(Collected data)
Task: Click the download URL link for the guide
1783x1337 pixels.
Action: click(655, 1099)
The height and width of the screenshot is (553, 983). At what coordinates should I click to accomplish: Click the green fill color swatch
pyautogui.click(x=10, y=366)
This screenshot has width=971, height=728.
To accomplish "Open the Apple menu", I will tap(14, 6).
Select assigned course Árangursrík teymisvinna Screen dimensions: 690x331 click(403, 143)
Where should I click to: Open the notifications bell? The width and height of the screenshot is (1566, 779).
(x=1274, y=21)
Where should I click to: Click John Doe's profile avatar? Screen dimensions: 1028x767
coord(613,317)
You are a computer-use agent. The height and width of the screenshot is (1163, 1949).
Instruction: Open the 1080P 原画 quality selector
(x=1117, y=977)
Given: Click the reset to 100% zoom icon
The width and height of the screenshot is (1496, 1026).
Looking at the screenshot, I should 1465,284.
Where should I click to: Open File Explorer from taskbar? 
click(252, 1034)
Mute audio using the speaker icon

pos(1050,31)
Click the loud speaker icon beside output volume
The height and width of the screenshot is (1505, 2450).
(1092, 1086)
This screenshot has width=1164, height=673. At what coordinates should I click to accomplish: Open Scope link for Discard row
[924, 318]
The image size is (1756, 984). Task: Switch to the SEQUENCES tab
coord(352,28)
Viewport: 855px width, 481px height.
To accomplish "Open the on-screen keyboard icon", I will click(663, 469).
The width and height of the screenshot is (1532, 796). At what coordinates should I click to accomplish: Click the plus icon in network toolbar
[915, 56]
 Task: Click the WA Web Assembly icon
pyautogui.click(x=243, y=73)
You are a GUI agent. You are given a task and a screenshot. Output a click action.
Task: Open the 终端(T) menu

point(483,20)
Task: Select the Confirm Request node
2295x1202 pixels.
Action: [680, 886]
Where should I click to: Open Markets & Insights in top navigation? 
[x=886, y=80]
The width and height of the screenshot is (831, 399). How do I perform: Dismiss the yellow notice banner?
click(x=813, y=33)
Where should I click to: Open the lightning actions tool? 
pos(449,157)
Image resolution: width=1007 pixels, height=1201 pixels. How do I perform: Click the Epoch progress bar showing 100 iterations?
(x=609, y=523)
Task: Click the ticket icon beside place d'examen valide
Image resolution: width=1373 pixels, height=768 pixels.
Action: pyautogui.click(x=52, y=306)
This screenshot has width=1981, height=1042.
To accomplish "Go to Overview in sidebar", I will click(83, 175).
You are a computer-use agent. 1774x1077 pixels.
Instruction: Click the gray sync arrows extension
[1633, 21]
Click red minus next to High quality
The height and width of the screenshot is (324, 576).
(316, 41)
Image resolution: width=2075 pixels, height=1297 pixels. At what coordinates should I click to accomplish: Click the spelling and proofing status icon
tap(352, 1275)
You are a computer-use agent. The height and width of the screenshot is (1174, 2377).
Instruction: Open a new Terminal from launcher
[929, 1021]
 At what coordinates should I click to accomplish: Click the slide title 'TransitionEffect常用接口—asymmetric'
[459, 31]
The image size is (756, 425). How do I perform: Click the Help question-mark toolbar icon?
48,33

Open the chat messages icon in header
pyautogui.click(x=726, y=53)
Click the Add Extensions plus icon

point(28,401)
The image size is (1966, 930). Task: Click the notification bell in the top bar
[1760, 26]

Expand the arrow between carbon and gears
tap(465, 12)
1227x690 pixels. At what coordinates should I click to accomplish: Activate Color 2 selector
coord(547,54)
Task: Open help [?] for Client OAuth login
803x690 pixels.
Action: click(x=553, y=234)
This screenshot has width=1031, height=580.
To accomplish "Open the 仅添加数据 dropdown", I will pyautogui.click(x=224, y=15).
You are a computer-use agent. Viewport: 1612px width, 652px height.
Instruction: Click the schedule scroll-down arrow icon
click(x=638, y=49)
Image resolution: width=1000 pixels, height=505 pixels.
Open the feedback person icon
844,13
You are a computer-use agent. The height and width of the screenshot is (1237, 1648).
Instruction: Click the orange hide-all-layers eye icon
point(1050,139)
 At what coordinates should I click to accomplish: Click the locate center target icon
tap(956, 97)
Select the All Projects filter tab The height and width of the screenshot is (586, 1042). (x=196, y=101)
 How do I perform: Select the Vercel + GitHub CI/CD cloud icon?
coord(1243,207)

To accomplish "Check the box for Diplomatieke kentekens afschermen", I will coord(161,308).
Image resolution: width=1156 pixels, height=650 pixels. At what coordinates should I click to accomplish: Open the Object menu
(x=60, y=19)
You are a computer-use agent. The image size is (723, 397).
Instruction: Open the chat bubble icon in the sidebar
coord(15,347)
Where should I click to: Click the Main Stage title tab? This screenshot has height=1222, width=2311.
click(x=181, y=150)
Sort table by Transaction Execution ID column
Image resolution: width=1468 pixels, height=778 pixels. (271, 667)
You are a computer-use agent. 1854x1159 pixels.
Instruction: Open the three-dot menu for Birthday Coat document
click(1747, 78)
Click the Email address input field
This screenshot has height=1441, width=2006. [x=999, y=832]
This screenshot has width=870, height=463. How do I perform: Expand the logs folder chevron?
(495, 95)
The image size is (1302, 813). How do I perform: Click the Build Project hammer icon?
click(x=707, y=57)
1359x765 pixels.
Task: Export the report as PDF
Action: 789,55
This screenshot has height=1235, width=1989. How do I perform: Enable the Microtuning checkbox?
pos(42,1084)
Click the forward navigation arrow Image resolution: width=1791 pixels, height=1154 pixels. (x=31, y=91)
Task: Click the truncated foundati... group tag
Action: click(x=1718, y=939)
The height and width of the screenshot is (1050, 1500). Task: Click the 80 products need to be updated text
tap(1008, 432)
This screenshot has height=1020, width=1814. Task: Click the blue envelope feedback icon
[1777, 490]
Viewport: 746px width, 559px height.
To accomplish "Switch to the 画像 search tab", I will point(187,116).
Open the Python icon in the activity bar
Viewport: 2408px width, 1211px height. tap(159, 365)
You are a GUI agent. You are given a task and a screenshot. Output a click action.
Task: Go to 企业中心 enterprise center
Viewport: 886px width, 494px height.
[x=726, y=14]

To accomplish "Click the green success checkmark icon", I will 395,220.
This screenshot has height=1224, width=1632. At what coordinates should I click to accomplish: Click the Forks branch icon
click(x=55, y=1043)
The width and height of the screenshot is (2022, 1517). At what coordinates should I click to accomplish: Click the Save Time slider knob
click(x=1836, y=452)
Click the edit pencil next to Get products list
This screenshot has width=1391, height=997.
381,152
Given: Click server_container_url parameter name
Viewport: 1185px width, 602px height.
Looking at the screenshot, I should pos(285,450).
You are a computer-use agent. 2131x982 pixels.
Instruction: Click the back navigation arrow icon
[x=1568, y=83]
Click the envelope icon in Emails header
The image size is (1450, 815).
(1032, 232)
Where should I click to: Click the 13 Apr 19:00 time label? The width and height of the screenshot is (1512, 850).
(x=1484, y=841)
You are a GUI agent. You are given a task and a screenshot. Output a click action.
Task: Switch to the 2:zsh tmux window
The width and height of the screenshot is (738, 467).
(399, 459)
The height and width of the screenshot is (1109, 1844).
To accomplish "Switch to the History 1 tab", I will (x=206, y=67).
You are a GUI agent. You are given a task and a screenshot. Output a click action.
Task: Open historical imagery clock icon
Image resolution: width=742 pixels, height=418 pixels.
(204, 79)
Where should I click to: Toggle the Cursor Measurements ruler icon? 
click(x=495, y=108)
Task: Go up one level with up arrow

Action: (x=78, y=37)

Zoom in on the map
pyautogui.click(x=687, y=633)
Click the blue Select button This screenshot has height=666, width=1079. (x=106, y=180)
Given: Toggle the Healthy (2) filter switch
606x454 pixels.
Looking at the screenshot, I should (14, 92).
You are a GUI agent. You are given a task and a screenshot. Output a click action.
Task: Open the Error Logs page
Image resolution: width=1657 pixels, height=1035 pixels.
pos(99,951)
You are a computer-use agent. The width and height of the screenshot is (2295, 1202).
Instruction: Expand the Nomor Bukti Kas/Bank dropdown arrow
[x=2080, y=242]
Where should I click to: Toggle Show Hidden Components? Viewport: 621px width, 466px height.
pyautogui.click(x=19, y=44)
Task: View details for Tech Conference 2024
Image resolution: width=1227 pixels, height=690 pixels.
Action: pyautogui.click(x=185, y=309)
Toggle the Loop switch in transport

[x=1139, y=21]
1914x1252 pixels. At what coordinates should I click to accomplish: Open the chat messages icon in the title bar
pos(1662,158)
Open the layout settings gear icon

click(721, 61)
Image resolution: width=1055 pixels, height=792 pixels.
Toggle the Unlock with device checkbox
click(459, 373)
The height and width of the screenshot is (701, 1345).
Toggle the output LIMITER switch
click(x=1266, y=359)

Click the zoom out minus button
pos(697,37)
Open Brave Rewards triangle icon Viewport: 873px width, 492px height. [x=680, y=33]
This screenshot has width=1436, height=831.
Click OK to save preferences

The task — Work out how many lines of the entries contain the word "filter", and answer with that number alone.

Answer to this task — 2